#### YOUR INSTRUCTIONS:
Copy the text of every one of the records below verbatim, leaving out the pictures.

#### EXTRACTED ENTRIES:

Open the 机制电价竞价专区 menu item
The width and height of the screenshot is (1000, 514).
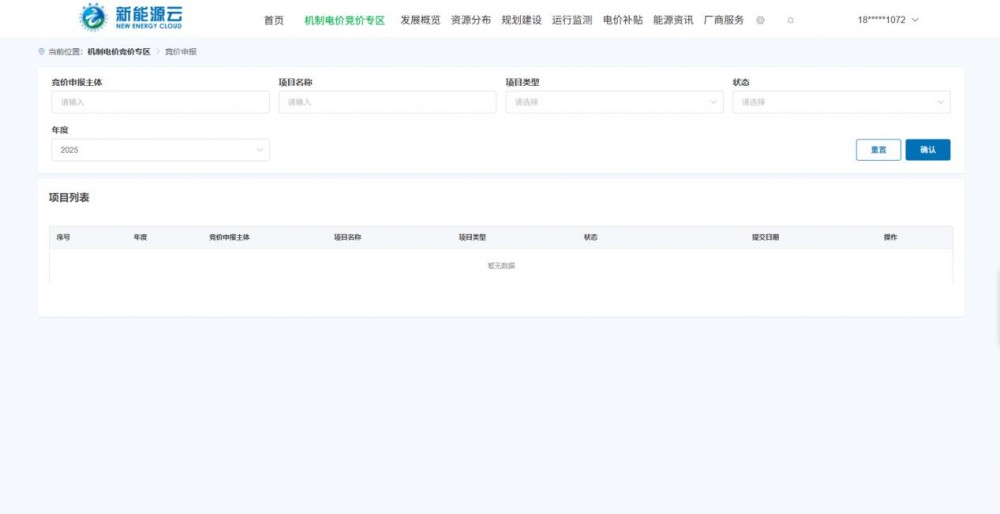[x=344, y=20]
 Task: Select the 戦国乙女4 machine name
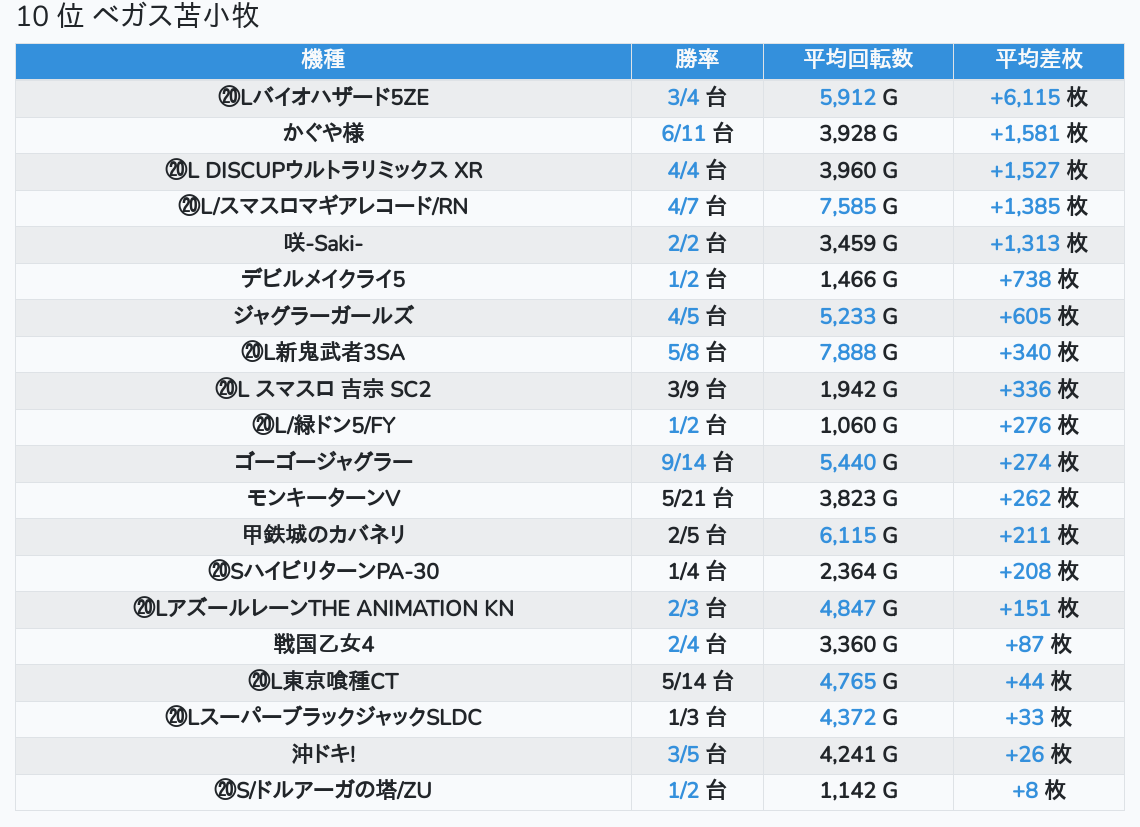pos(323,644)
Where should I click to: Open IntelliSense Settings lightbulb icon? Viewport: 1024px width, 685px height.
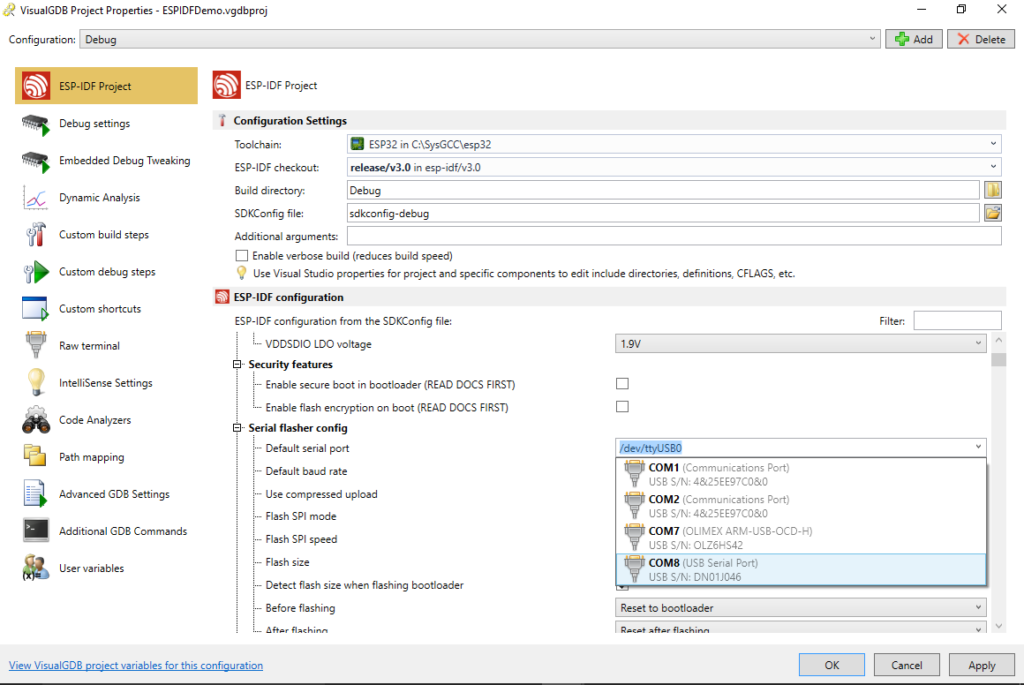(35, 383)
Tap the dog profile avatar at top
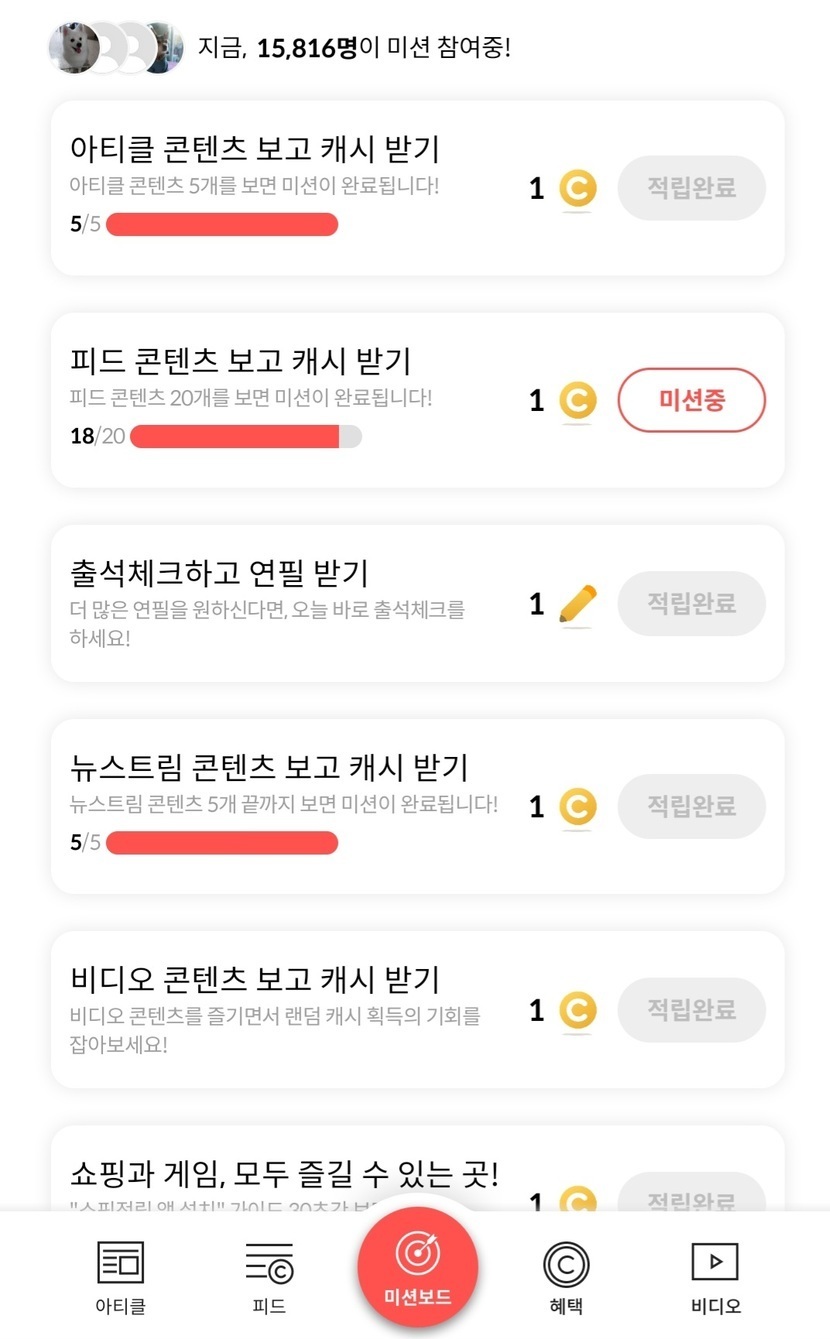Viewport: 830px width, 1339px height. (74, 47)
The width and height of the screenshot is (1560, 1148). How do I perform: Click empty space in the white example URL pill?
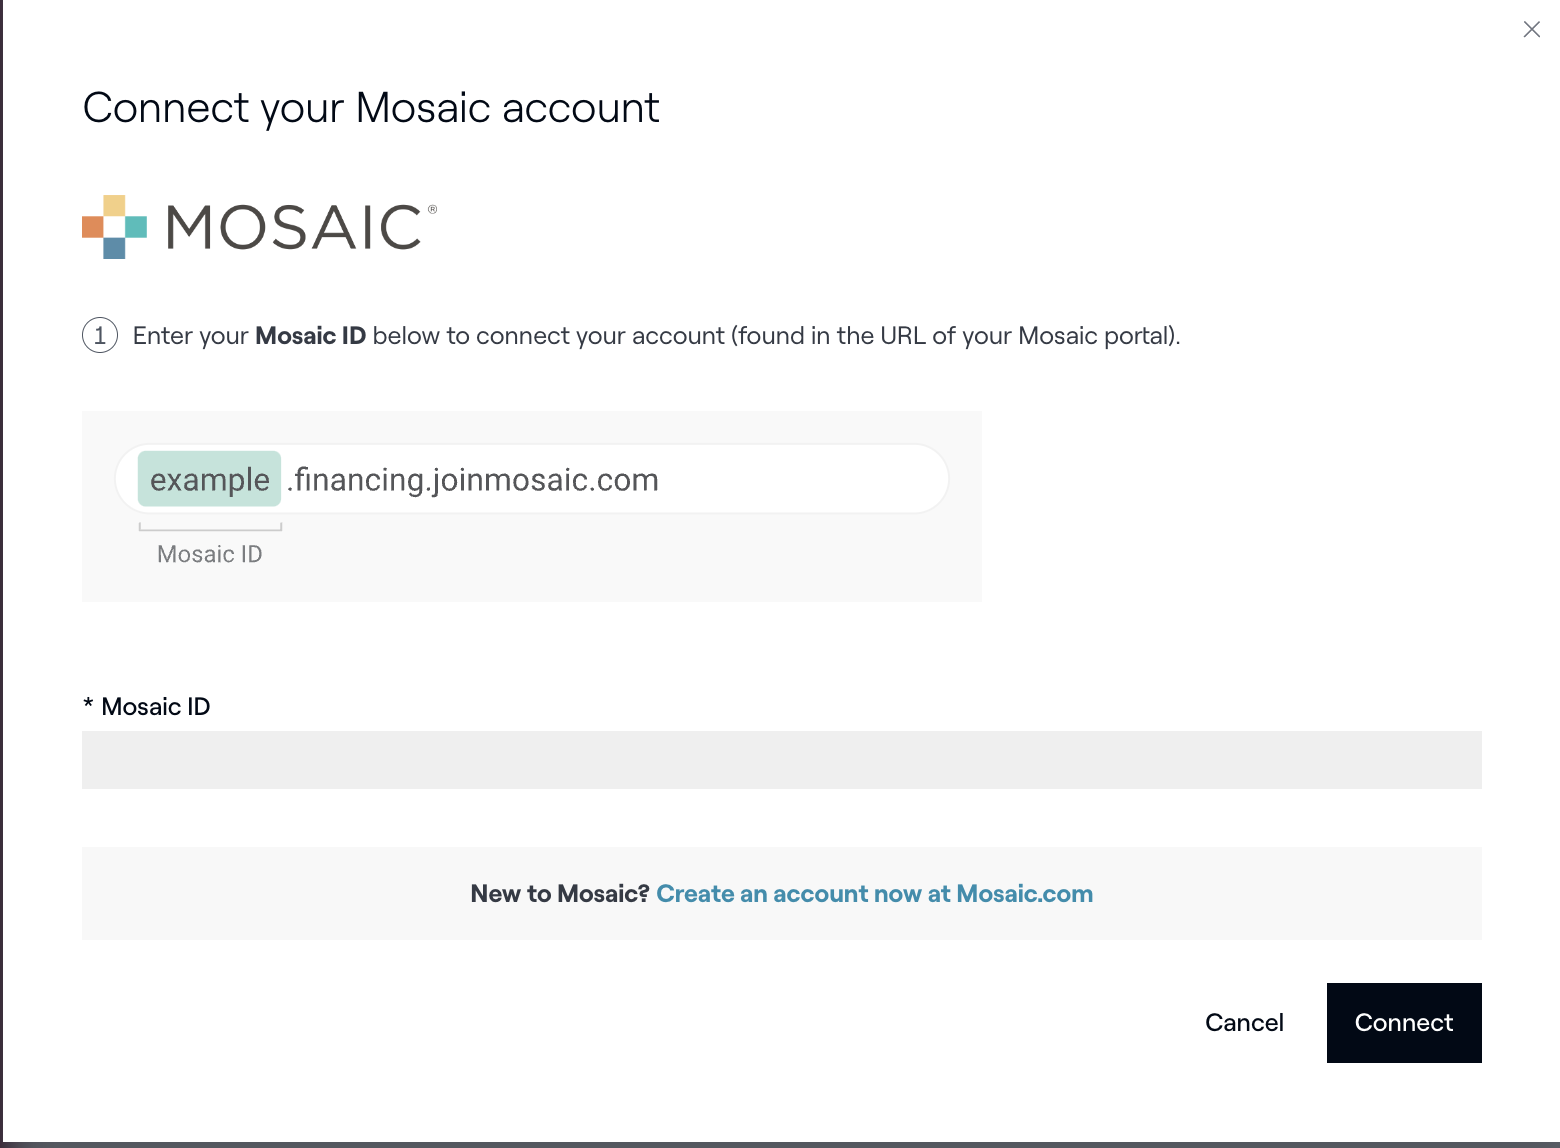[800, 480]
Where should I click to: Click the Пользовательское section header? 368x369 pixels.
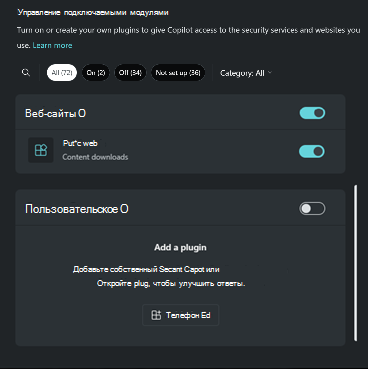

#### OUTPUT OF THE EXERCISE:
Open the 机制电价竞价专区 menu item
The width and height of the screenshot is (1000, 514).
[x=344, y=20]
 Task: Select the 戦国乙女4 machine name
pos(323,644)
Where should I click to: Open IntelliSense Settings lightbulb icon? Viewport: 1024px width, 685px height.
(35, 383)
Tap the dog profile avatar at top
Viewport: 830px width, 1339px height. (74, 47)
The width and height of the screenshot is (1560, 1148). How do I perform: Click empty space in the white example URL pill?
[800, 480]
Where should I click to: Click the Пользовательское section header? 368x369 pixels.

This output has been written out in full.